Saturday, March 26, 2011

Salad from the Greenhouse

We've enjoyed a couple of salads from the greenhouse. When we get the planting schedule figured out and get to know the cool season and winter crops, we should always have home grown salad, but this being one of the first, it was pretty exciting.

This salad has green leaf lettuce and red leaf lettuce, arugula, Baby Bak Choy, Radish, Onion, Tokyo Bakana, Mazuna, Spinach and onion. We read about the Asian greens from market grower, Eliot Coleman's books. He farms in Maine and grows salad vegetables all winter. He describes his greenhouses as cool and cold. He keeps one house just above freezing and the others have no supplemental heat. The idea is to plant vegetables that like to grow in winter temperatures. Tomatoes and melons and green beans will benefit from growing in high tunnels (also called hoop houses and plastic covered greenhouses) in the spring, summer and fall, but not during winter. I am really enjoying learning about and trying lots of new vegetables.  One of my favorites has been a red leaf lettuce called, "Amaze".  I'll have to get a picture of it.

Monday, March 21, 2011

Design Wall

My mom explained how to make this quilt years ago. She used newspaper for the foundation. I'm using muslin so I don't have to tear it off. It's a scrap quilt, but I have bought a couple of remnants since starting it. My color choices are iffy. Sometimes I like them and then other times, I wish I would have put other colors together.

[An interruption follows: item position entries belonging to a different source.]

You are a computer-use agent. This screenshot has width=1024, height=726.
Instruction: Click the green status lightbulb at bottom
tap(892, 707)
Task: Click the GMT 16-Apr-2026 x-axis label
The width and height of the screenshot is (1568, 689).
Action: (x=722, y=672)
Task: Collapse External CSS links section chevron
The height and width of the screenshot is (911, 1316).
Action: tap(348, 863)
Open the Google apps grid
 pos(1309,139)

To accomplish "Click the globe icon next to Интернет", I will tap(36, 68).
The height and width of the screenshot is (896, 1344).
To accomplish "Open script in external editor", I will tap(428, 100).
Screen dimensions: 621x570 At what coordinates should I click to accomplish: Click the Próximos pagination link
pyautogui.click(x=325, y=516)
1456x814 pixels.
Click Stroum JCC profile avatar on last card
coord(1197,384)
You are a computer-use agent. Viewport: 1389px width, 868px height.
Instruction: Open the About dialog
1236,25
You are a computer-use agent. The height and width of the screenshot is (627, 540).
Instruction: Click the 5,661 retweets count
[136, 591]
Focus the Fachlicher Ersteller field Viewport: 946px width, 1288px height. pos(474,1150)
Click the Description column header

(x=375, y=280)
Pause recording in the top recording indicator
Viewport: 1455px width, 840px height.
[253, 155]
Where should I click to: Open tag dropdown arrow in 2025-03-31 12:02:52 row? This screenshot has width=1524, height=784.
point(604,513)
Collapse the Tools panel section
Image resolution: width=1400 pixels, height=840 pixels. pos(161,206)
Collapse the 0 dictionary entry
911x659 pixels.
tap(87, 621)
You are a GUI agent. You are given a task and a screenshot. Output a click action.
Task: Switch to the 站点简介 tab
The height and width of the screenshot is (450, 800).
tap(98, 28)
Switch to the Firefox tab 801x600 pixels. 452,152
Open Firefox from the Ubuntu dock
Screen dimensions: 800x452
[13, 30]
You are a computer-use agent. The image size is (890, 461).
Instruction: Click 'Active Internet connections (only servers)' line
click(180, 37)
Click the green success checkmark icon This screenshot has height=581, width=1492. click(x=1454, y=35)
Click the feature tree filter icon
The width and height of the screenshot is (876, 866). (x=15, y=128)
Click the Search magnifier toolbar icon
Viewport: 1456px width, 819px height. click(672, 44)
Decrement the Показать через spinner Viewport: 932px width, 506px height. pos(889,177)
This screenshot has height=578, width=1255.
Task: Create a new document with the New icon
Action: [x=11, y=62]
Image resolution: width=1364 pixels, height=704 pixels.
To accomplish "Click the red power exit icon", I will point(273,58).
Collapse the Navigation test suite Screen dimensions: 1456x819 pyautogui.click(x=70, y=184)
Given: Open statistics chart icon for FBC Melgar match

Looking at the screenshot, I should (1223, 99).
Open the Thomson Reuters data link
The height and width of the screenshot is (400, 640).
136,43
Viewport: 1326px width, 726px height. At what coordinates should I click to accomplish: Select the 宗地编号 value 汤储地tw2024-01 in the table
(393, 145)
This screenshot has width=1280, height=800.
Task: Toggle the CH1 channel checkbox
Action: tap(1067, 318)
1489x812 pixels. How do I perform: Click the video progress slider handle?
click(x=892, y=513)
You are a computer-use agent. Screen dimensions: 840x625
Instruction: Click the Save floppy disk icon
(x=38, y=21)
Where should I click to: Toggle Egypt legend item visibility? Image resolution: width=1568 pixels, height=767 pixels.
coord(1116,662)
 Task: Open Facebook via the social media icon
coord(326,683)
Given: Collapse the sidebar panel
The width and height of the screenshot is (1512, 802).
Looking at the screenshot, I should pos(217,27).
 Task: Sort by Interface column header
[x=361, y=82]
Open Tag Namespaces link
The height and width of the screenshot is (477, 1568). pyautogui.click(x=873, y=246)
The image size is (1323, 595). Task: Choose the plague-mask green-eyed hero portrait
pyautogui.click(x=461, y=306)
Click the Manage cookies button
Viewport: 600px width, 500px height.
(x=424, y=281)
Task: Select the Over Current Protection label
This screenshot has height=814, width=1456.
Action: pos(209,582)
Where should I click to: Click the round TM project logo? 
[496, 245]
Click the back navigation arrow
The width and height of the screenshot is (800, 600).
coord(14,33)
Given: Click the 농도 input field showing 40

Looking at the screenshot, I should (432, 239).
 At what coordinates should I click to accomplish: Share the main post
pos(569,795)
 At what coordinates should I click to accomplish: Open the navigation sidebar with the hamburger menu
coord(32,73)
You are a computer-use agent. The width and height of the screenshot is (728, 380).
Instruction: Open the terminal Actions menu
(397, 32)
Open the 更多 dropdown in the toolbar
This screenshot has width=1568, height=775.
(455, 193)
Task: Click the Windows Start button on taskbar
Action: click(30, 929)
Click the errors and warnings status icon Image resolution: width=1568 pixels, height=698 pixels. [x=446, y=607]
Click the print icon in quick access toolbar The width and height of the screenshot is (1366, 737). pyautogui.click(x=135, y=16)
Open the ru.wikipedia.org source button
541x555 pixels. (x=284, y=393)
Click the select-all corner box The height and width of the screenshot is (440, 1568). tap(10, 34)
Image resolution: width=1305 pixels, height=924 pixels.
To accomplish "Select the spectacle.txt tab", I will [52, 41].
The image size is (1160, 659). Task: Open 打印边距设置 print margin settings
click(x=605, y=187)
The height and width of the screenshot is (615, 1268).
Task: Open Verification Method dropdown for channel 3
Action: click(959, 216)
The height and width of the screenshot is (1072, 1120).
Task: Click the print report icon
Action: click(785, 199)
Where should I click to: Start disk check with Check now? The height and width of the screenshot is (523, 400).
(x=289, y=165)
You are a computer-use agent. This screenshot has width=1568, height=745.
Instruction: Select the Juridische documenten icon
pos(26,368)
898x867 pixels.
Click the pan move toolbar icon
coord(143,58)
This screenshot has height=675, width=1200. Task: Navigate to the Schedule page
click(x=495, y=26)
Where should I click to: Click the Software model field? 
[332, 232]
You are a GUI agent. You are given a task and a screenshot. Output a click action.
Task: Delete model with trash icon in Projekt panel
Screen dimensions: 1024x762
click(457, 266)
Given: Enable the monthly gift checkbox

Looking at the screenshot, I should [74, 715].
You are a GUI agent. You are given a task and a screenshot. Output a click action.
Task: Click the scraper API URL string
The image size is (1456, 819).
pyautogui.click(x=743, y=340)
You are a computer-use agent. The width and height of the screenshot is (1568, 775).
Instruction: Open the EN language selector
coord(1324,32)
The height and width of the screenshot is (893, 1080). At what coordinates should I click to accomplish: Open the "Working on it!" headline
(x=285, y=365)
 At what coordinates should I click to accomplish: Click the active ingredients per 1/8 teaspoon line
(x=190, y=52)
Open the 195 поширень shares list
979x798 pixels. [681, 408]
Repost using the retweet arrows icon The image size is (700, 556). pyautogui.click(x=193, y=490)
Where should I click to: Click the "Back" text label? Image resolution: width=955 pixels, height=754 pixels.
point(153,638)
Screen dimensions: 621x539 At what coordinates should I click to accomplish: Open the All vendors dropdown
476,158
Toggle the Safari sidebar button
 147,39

I saw the preview for a training DVD (on Knitting Daily) about putting colors together. I'm going to research that and consider purchasing. Maybe you get better with practice, but a little self-help / training couldn't hurt.

Check out Judy L's blog to see what other quilters are working on   here.

Wednesday, March 9, 2011


Here's our little (10' x 30') greenhouse that my husband designed and built. Pictures of wind collapsed greenhouses prompted us to put ours here behind the shop for some wind protection. 

There are three beds on one side and benches along the other side. The structure is made from top rail (the pipe used for chain link fence). You bend the top rail using a pipe bender. We got our pipe bender and greenhouse plastic from these folks in Texas. Lost Creek
We presently have one layer of 6 mil greenhouse plastic covering the frame, but plan to add a second plastic layer with an air space between the two for next winter. That white fluffy stuff in the picture is the cover that is pulled over the beds at night if it's below freezing. The fan at the end is thermostatically controlled to open the vents at the other end when the temperature reaches the set temperature (76). This winter when it was sunny but below freezing outside it would be over 80 inside. 

There are many hardy greens that will grow right through the winter. We had some this year and hope to have the greenhouse full next year.  Spinach, lettuce, radishes, green onions, arugula, mache (corn salad) are a few that will grow in the greenhouse with no additional heat. 

Monday, March 7, 2011

Design Wall Monday

I recently enjoyed my first quilt class.  It was so much fun. Sue, from my daughter's church taught a room full of mothers and daughters and granddaughters how to make the Log Cabin block using Eleanor Burns, Quilt in a Day book. I needed a lot of help to get started, but by the end of the class I was able to see the progression of putting the pieces together to make the block. Granddaughter, Elyse, who's 11,  got some practice sewing and 9 year old granddaughter, Abigail sewed for a minute, but was lured away from the sewing machine by the other children. 

The next step is to finish the blocks. Then I'll decide how to finish the project. I'm thinking it will be big enough for a recliner throw. I use those frequently; a snugly throw and the recliner. Ha Ha.  

To see more Design Wall Monday inspiration visit Judy L's, Patchwork Times. here's a link

Wednesday, March 2, 2011


I really like these popovers. My dear husband does not care for them. He'd rather have a hard crusty bread like the bread in the "Artisan Bread 5 Minutes a Day" book I just ordered.

These are so quick to stir up, I can put them in the oven while preparing the rest of a meal.


1 Cup Flour (Whole Wheat Pastry Flour or White Flour)
3 Large Eggs
1 Cup Milk
1 Tablespoon butter, melted
1 Tablespoon butter for pan (approximately)

Mix together the flour, eggs, milk, and melted butter until nice and smooth. I use the food processor but you can also do it by hand.

Put a little bit of extra butter in each cup of the pan and put in the oven to melt.

When the butter in the pan is mostly melted, fill the cups about hallway full.

425 degrees for 20 minutes. Reduce heat to 325 for 15 - 20 minutes.

I use Wilton's large size muffin pan, but you can use a regular muffin pan or a popover pan.
This bread provides some protein so you can serve these with a large salad and have a complete meal or you can also serve with "meat and potatoes" if that's what the rest of your household likes.